While it took me a little bit to get over the fact that they author doesn’t use quotation marks while writing dialog (maybe it’s an Irish thing?) I immensely enjoyed this book. I finished it in two days if that tells you anything. It’s such a bittersweet story of two people who clearly love each but get pulled apart as much as they are drawn together. It’s very interesting witnessing how the dynamics between Marianne and Connell change as they get older, it gives a very realistic look at how people mature over time and how relationships grow. I highly recommend this book. (Also it’s now a show on Hulu!)

 

Little Fires Everywhere

“In Shaker Heights, a placid, progressive suburb of Cleveland, everything is planned—from the layout of the winding roads, to the colors of the houses, to the successful lives its residents will go on to lead. And no one embodies this spirit more than Elena Richardson, whose guiding principle is playing by the rules. Enter Mia Warren—an enigmatic artist and single mother—who arrives in this idyllic bubble with her teenaged daughter Pearl, and rents a house from the Richardsons. Soon Mia and Pearl become more than tenants: all four Richardson children are drawn to the mother-daughter pair.
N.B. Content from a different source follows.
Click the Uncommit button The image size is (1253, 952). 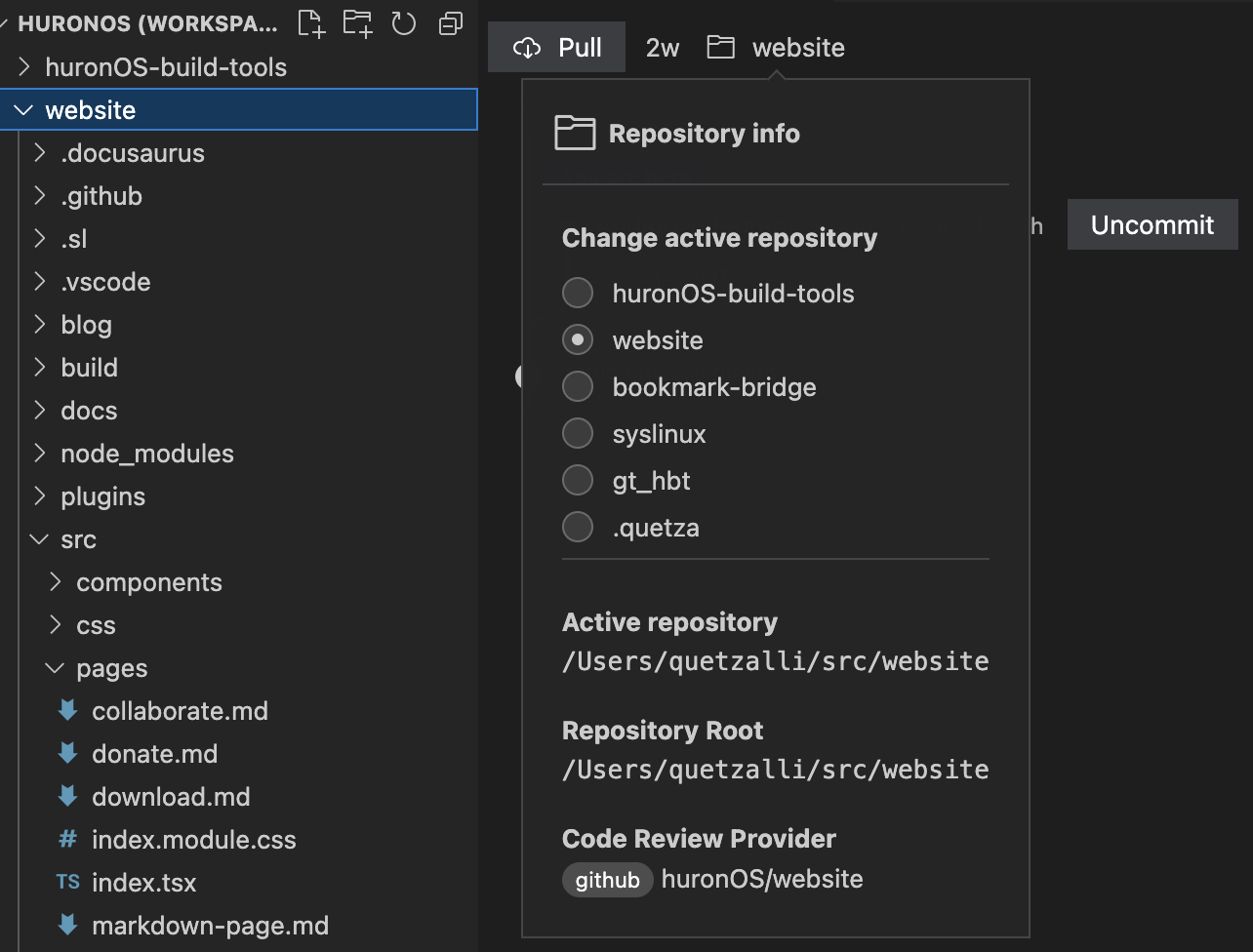point(1152,224)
But Mia carries with her a mysterious past and a disregard for the status quo that threatens to upend this carefully ordered community. When old family friends of the Richardsons attempt to adopt a Chinese-American baby, a custody battle erupts that dramatically divides the town—and puts Mia and Elena on opposing sides.  Suspicious of Mia and her motives, Elena is determined to uncover the secrets in Mia’s past. But her obsession will come at unexpected and devastating costs. Little Fires Everywhere explores the weight of secrets, the nature of art and identity, and the ferocious pull of motherhood—and the danger of believing that following the rules can avert disaster.” – Amazon Description

 

I’m not going to lie, it took me a little bit of time to get into this book, but I’m so glad that I did. This book is also full of very interesting dynamics; mother/daughter dynamics, friend dynamics, romantic dynamics, etc. I’d say one of my favorite things about this book was how the first scene was actually the last scene, and the whole novel is the story of what happened to lead up to that point. And while the story is not primarily about race, there’s clear classism and systemic racism seen in the way some characters are talked about and treated, and I enjoyed the way the author addressed it fluidly within the novel.

 

A Man Called Ove

“Meet Ove. He’s a curmudgeon—the kind of man who points at people he dislikes as if they were burglars caught outside his bedroom window. He has staunch principles, strict routines, and a short fuse. People call him “the bitter neighbor from hell.” But must Ove be bitter just because he doesn’t walk around with a smile plastered to his face all the time? Behind the cranky exterior there is a story and a sadness. So when one November morning a chatty young couple with two chatty young daughters move in next door and accidentally flatten Ove’s mailbox, it is the lead-in to a comical and heartwarming tale of unkempt cats, unexpected friendship, and the ancient art of backing up a U-Haul. All of which will change one cranky old man and a local residents’ association to their very foundations. Fredrik Backman’s novel about the angry old man next door is a thoughtful exploration of the profound impact one life has on countless others. “If there was an award for ‘Most Charming Book of the Year,’ this first novel by a Swedish blogger-turned-overnight-sensation would win hands down” (Booklist, starred review).”

 

If you know me you know I don’t cry very often, and never over books or movies. I almost cried reading this book. The only reason I didn’t cry at the end of this book was because I was at work and a customer came up to me moments before the water works were about to start. This book is so incredibly touching and quickly worked its way up to being one of my favorite novels. I love the author’s writing style, so much that immediately after finishing this book I started reading all of his other novels (they’re all amazing too). This book will touch your heart. If you’re only going to read one of these books, please choose this one.